Akan tetapi kalau keluar sesuatu dari kemaluan setelah mandi, misalnya wadi atau madzi atau keluar air seni kecil yang biasa setelah mengelap badan dari mandi maka harus wudhu lagi, sebab kalau sudah begitu berarti wudhunya batal dan dia kembali berhadats kecil. Hal yang sama kalau seseorang yang telah rampung mandinya kemudian menyentuh kemaluannya dengan telapak tangan atau mengorek lubang dubur, maka dia berhadats dan harus berwudhu lagi kalau mau shalat.

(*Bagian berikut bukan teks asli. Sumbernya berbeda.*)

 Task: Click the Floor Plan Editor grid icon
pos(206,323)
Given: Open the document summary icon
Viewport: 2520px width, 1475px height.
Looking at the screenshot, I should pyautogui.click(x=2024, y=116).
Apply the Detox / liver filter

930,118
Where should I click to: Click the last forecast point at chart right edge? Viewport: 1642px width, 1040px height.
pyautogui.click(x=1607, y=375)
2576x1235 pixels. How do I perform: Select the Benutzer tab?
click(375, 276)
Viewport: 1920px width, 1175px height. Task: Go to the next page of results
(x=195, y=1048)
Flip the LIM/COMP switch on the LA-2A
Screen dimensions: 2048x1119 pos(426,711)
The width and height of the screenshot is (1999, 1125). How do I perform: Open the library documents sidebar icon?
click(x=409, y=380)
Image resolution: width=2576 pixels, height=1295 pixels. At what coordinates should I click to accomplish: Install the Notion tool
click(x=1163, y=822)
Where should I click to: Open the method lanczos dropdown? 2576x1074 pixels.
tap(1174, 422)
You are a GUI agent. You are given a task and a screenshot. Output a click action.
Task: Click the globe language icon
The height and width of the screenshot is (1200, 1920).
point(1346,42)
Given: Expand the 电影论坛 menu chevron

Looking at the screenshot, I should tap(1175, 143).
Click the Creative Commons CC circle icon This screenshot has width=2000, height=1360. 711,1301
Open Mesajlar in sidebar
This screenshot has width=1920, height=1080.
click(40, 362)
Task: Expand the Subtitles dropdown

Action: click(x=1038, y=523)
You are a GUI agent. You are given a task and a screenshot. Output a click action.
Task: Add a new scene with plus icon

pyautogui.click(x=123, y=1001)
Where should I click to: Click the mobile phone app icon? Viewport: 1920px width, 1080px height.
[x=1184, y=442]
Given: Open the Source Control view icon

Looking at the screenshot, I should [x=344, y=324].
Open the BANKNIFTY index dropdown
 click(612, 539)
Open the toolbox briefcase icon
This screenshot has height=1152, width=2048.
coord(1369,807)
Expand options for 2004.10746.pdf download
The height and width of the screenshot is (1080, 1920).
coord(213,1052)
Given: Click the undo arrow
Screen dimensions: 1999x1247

Ini sesuai dengan apa yang dilakukan oleh Ibnu Umar seperti yang diriwayatkan oleh Abdurrazzaq: Ma’mar mengabarkan kepada kami, dari Az-Zuhri, dari Salim yang berkata, “Ayahku (Ibnu Umar ra) pernah mandi lalu berwudhu lagi. Maka aku bertanya kepadanya, “Bukankah sudah cukup bagi ayah mandi saja dan wudhu apa lagi yang lebih lengkap daripada mandi?” Ayahku itu menjawab, “Betul memang tidak ada wudhu yang lebih lengkap daripada mandi, hanya saja tadi aku kepikiran ada yang keluar dari kemaluanku maka akupun memegangnya, oleh sebab itulah aku berwudhu lagi.” [6]
Kesimpulan: sunnahnya adalah tidak berwudhu lagi setelah mandi wajib, karena toh hadatsnya sudah hilang maka tak ada lagi alasan untuk berwudhu, sebab berwudhu menjadi harus kalau ada hadats kecil. Ketika seseorang mandi maka hadatsnya kecil dan besar terhilangkan sekaligus. Tapi kalau setelah mandi berhadats kecil seperti keluar cairan dari kemaluan atau kentut atau memegang kemaluan karena merasa ada yang keluar maka wajiblah wudhu lagi. Wallahu a’lam.
Anshari Taslim.
Bekasi, 8 Juni 2011 M.
Referensi:
- Hadits ini dianggap shahih oleh Al-Albani dalam Shahih Sunan Abi Daud (kitab induk) jilid 1, hal. 446, nomor hadits: 245. Juga dishahihkan oleh Al-Hakim dalam Al-Mustadrak berdasarkan syarat Al-Bukhari. Pernyataan Al-Hakim ini disetujui oleh Adz-Dzahabi.
- Lihat kitab Tuhfatul Ahwadzi jilid 1 hal. 304 terbitan Darul Fikr.
- Al-Mushannaf oleh Ibnu Abi Syaibah jilid 1 hal. 474, no. 748, tahqiq: Muhammad Awwamah, terbitan Dar A-Qiblah dan MAusu’ah Dar Al-Qur`an, terbitan tahun 2006 M.
- Ibnu Abi Syaibah, opcit. Hal. 475, no. 750.
- Al-Mushannaf oleh Abdurrazzaq 1/272, no. 1045, tahqiq Habiburrahman Al-A’zhami, terbitan Al-Maktab Al-Islami.
- Al-Mushannaf oleh Abdurrazzaq, no. 1038.